*Brief*: Only a number is wanted here: the count of lines in the entries below that contain the word "agent".

Items from a data source
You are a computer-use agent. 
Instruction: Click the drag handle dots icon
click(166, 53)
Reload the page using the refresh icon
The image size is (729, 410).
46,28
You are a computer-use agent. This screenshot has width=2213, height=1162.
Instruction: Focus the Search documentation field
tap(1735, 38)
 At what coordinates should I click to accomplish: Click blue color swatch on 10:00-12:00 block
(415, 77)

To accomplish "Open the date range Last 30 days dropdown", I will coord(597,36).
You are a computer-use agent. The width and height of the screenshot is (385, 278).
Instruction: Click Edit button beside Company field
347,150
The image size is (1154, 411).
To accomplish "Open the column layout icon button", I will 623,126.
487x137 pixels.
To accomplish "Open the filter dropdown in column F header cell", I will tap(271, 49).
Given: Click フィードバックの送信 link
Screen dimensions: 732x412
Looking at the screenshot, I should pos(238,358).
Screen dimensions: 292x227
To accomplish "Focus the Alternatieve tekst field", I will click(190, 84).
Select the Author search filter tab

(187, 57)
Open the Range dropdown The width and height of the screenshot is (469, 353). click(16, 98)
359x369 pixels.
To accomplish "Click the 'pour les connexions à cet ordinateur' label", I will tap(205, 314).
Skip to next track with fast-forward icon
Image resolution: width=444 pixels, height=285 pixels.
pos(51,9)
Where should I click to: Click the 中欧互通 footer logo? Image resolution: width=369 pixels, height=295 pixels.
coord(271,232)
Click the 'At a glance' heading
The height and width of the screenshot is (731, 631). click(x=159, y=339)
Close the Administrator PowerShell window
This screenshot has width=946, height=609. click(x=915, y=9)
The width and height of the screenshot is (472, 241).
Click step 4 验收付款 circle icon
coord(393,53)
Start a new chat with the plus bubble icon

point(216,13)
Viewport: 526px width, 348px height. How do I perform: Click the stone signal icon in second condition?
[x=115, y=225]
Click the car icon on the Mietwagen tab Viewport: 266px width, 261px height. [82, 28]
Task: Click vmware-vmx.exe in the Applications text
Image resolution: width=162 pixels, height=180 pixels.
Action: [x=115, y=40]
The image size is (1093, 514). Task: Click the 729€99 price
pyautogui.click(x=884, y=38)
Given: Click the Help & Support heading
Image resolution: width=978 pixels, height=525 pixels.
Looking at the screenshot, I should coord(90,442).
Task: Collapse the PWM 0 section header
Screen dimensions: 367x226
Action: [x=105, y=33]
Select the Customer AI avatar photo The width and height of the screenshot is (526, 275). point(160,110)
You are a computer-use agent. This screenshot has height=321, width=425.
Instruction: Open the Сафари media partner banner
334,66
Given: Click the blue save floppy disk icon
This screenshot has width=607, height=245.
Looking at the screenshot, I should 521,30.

*Answer below*: 4